NIRT: Probing Viral Adhesion with Nanoengineered Biomembranes and Quantum Dots
University Of California-Davis, Davis CA
Investigators
Abstract
This Nanoscale Interdisciplinary Research Team (NIRT) award to University of California Davis is supported by Divisions of Chemistry (MPS), Biological Infrastructure (BIO) and International Office (SBE), and this proposal was submitted in response to the solicitation "Nanoscale Science and Engineering" (NSF 01-157). With this award, Professor Gervay-Hague and her team will study viral adhesion and infection that are mediated through the binding of viral proteins to cellular ligands. In many cases, the ligands are presented in a multimeric form, which gives rise to polyvalent interactions with viral proteins, and much less is understood about the molecular basis these polyvalent interactions. Nanotechnology and bioimaging spectroscopies will be used to study protein-ligand interactions systematically at a molecular level with this award. Using a combination of nanofabrication, lipid bilayer engineering and nanoparticle functionalization, carefully designed ligand arrays and local bio-environments will be constructed. Protein recognition of these molecular architectures will be investigated to determine the binding strength, stoichiometry, cooperativity, and kinetics of adhesion to develop an understanding of the mechanism of viral adhesion to host-cells. A knowledge developed from these studies has larger applications toward the detection and deactivation of viruses in the environment. In addition, these studies at the interface of chemistry, nanotechnology and biology will provide students with opportunities in research and training in many interdisciplinary fields.

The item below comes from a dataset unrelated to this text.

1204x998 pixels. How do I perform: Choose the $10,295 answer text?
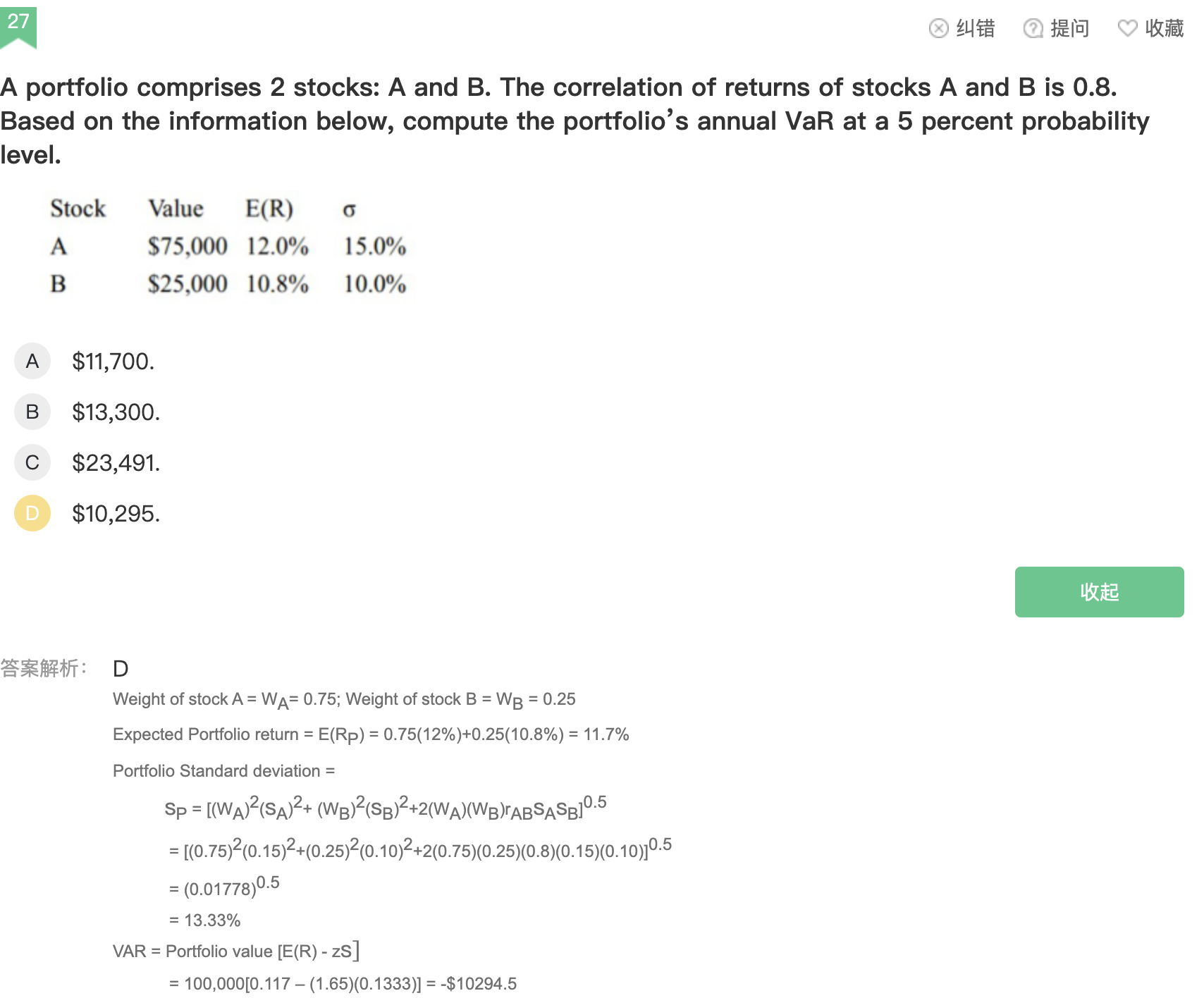pyautogui.click(x=116, y=514)
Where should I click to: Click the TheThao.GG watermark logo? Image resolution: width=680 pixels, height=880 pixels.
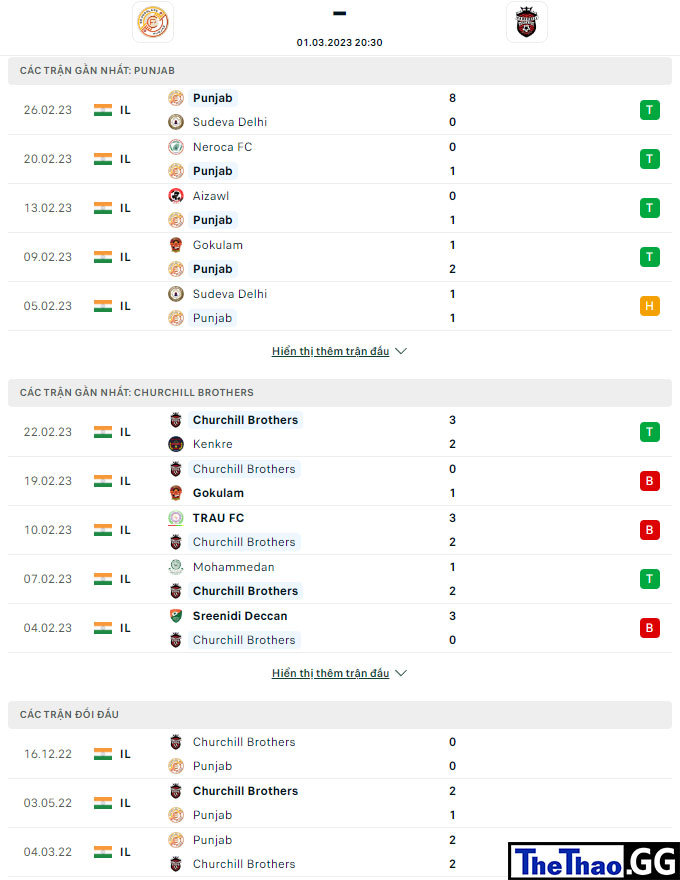pyautogui.click(x=594, y=861)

With this award, a team of research scientists with expertise in organic, inorganic, and analytical chemistry, as well as chemical engineering and immunology will study the mechanism of viral adhesion to host-cells. These adhesion interactions have the dimensions of nanometers and it may be possible to regulate viral adhesion to surfaces that have been engineered to mimic the native state of host cells. Introduction of viral proteins to these nanoplatforms and monitoring of the binding process using microscopy and spectroscopy will help elucidate the mechanism of viral adhesion to surfaces, which may ultimately lead to novel strategies for detecting and deactivating viruses in the environment. Students, postdoctoral associates, and co-workers will greatly benefit from this multidisciplinary approaches to problem solving in the area of nanoscale biosystems.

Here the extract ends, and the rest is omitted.